Problem to work on: Please reproduce all the records exactly while leaving out their pictures.

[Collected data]
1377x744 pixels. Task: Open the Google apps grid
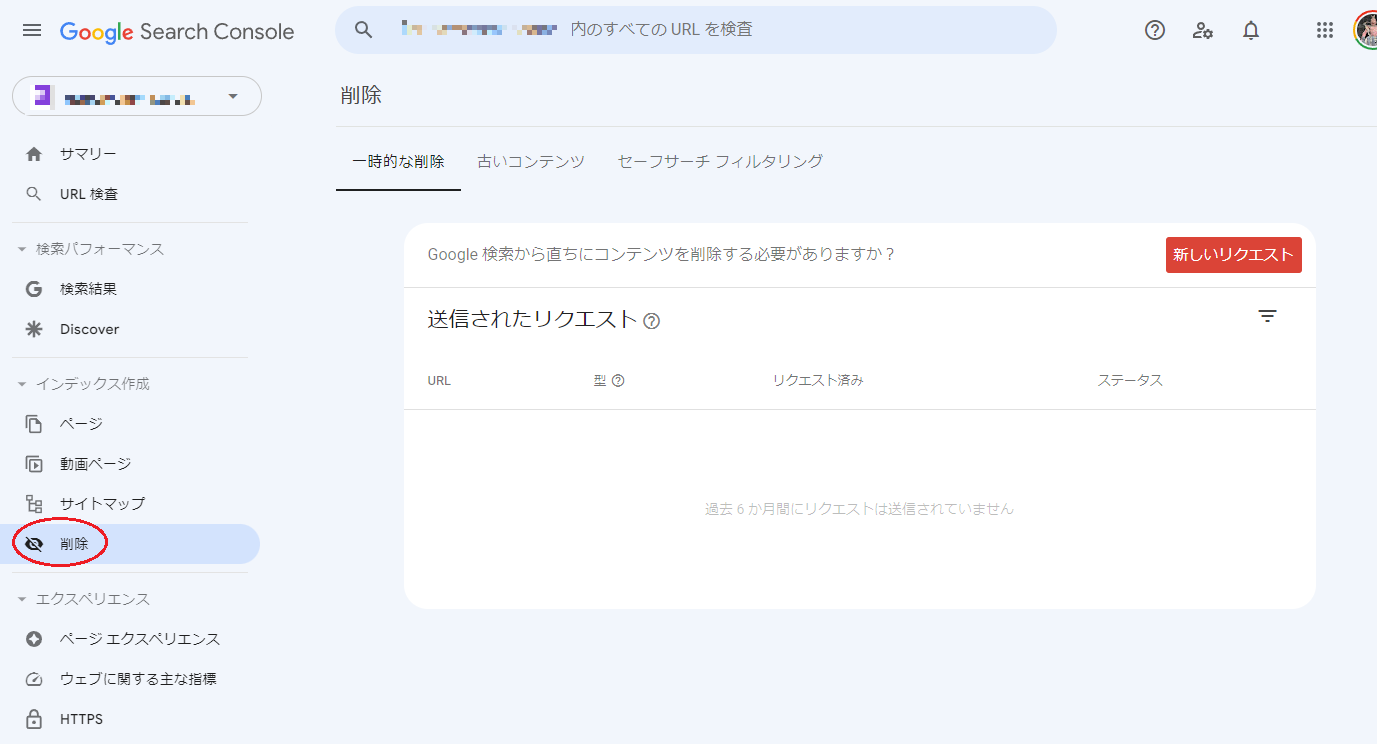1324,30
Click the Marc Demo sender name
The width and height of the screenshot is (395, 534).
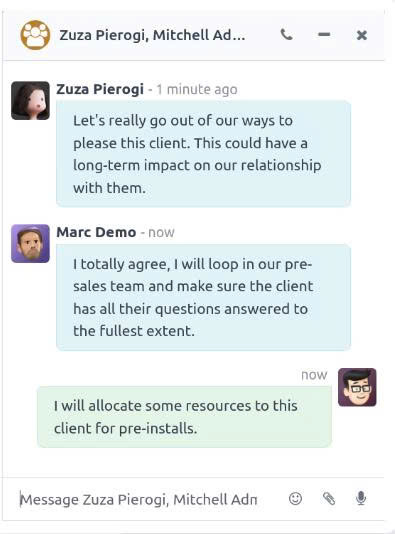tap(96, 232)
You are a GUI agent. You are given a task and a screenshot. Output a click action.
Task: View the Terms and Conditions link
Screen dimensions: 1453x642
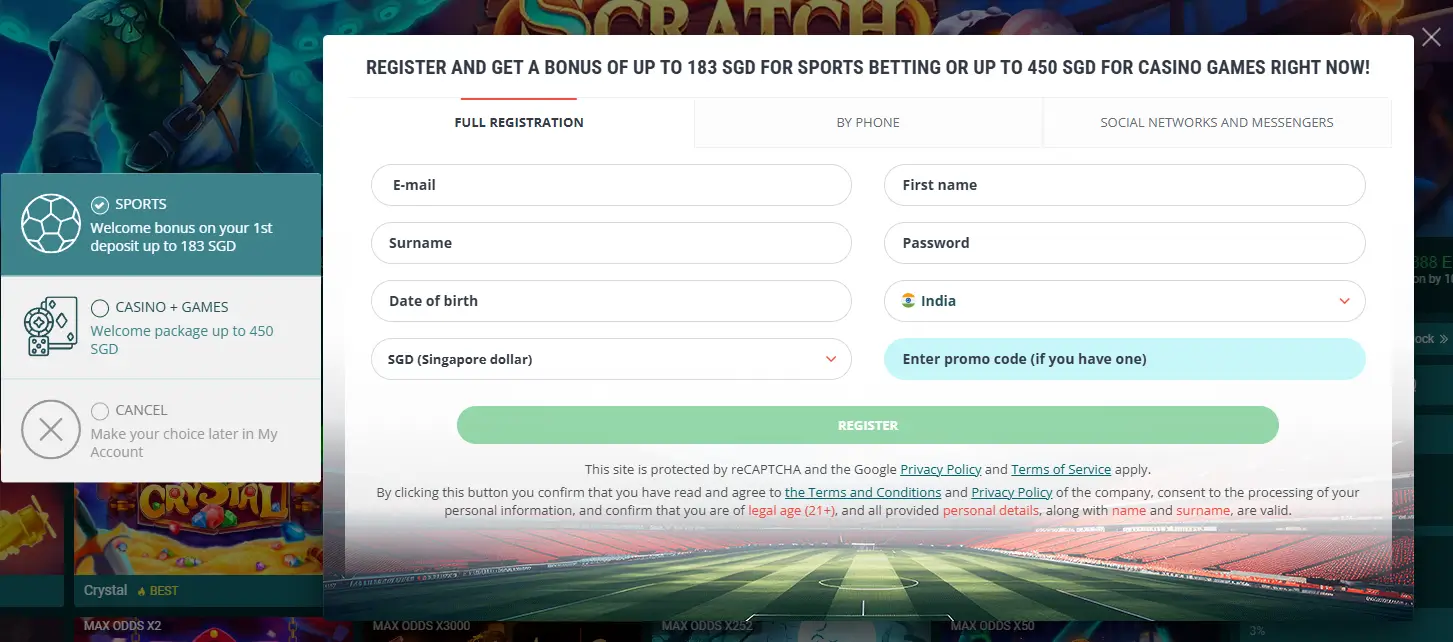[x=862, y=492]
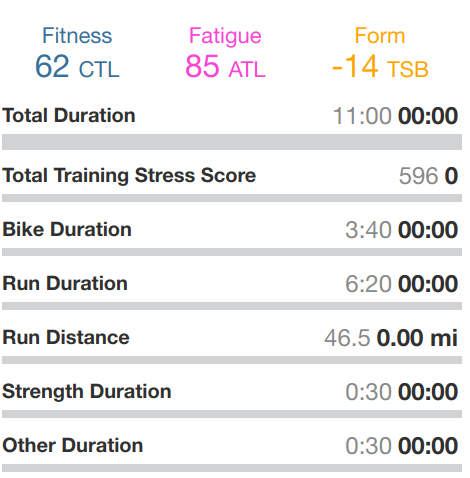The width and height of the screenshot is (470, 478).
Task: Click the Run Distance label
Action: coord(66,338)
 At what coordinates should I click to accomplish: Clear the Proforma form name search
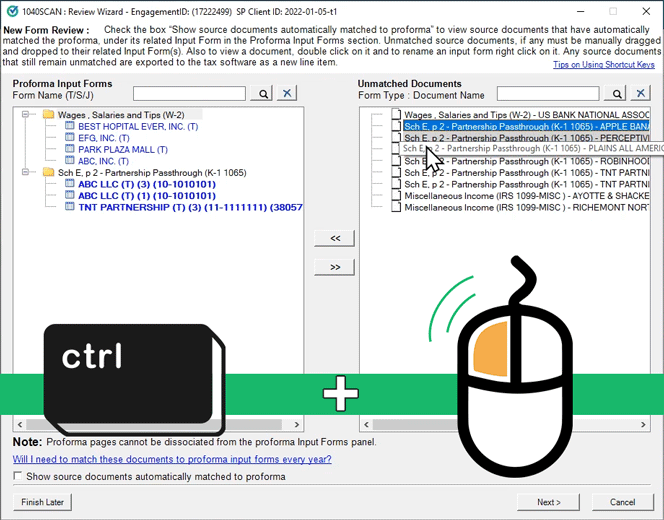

Final answer:
1377x744 pixels. Task: Open the Google apps grid
1324,30
Click the Marc Demo sender name
The width and height of the screenshot is (395, 534).
tap(96, 232)
You are a GUI agent. You are given a task and a screenshot. Output a click action.
Task: View the Terms and Conditions link
Screen dimensions: 1453x642
[x=862, y=492]
The width and height of the screenshot is (470, 478).
Task: Click the Run Distance label
Action: coord(66,338)
 At what coordinates should I click to accomplish: Clear the Proforma form name search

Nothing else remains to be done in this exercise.